Yenidze
Das ehemalige Fabrikgebäude der Zigarettenfabrik Yenidze gehört zu den architektonischen Sehenswürdigkeiten der Stadt Dresden. Es steht an der Weißeritzstraße am östlichen Rand der Friedrichstadt, unweit des Kongresszentrums. Das von 1908 bis 1909 von Martin Hammitzsch geplante Bauwerk hat eine Gesamthöhe von 62 Metern und wird heute als Bürogebäude genutzt.
Die Firma
Der Unternehmer Hugo Zietz, Inhaber der Orientalischen Tabak- und Cigarettenfabrik Yenidze (gegr. 1886), importierte den Tabak für seine Zigaretten (u. a. der Marke Salem) aus dem Anbaugebiet von „Yenice“ (sprich yenídsche). Dies ist der türkische Name der Kleinstadt Genisea im heutigen Nordgriechenland (in der Nähe von Xanthi, nicht zu verwechseln mit Giannitsa (auf türkisch Yenice-i Vardar)), das damals noch zum Osmanischen Reich gehörte. Der Yenidze- oder (im englischen Sprachraum) Yenidje-Tabak galt noch vor den benachbarten Provenienzen Xanthi oder Drama und in der heutigen Türkei gelegenen wie Smyrna (Izmir) und Samsun als der mildeste, aromatischste und würzigste Zigarettentabak.

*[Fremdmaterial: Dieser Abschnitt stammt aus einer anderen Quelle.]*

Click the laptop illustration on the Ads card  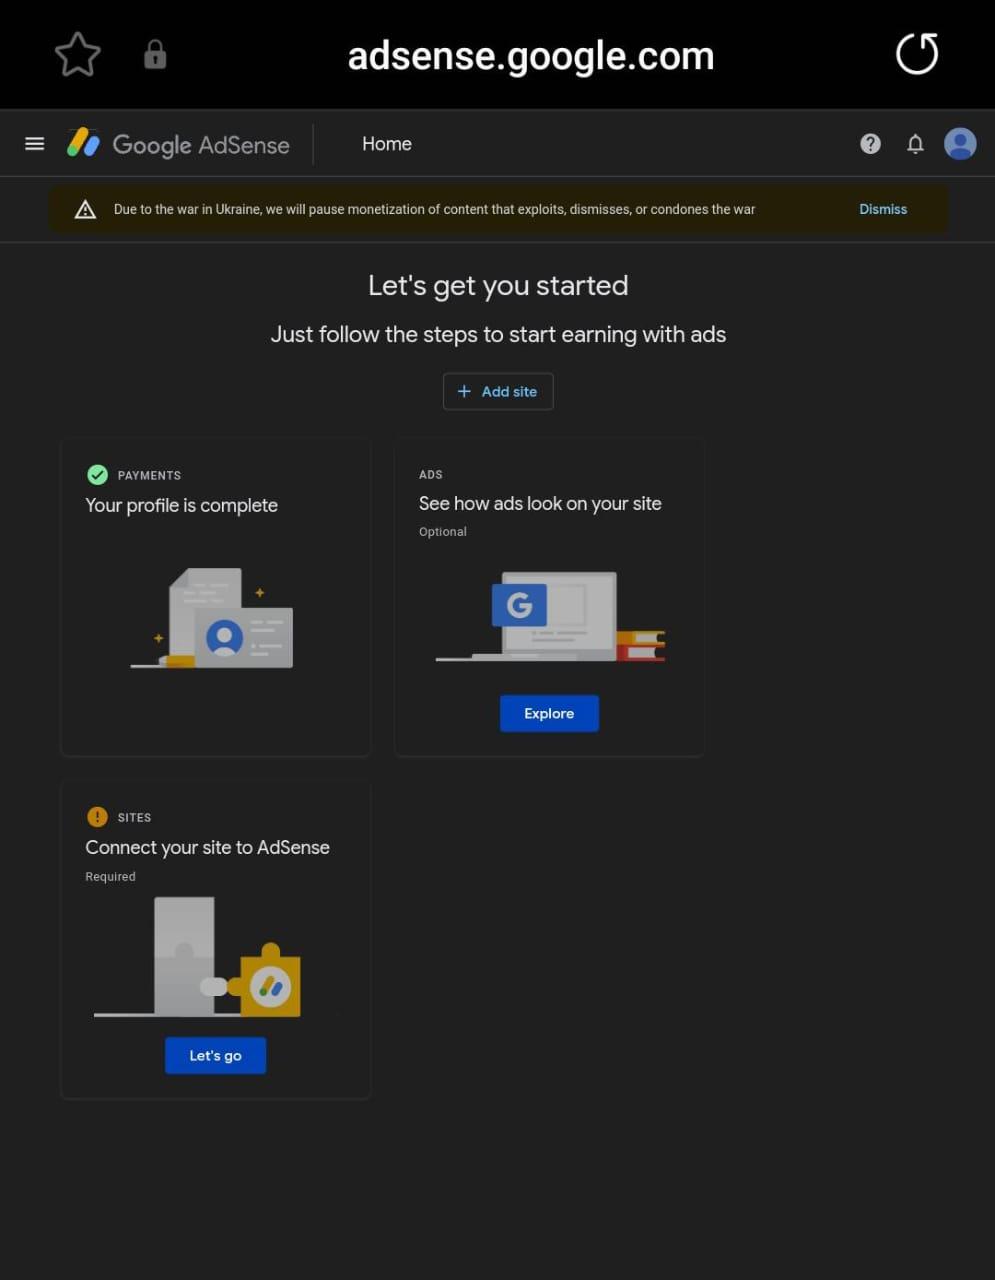click(x=550, y=615)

Die Tabakfabrik Yenidze gehörte Hugo Zietz, bis dieser sie 1924 an das Unternehmen Reemtsma verkaufte. Während des Zweiten Weltkrieges wurde das Gebäude stark beschädigt. Die Aufbauarbeiten wurden in dem Film Karbid und Sauerampfer thematisiert. In die Yenidze zog 1953 der VEB Importtabak ein, Vorläufer des späteren VEB Tabakkontor, der das Gebäude zur Lagerung von Rohtabak nutzte und die Zigarettenfabriken der DDR mit Rohmaterial versorgte. Nach der Wende stand das Gebäude mit wechselnden Eigentümern zunächst leer, die verbleibende Zigarettenindustrie in Dresden konzentrierte sich im Stadtteil Striesen.
Der Bau
Die Anfang des 20. Jahrhunderts stark expandierende Zigarettenindustrie veranlasste Zietz, einen Fabrikneubau ins Auge zu fassen und zwar auf dem von Zietz 1907 erworbenen Grundstück, das seiner Intention gemäß zwar in Elbnähe und Nähe zur Stadtsilhouette lag, aber baulich recht ungünstig in einem Zwickel zwischen Magdeburger Straße, Weißeritzstraße und den Eisenbahngleisen der Elbezweigbahn im Norden und Osten.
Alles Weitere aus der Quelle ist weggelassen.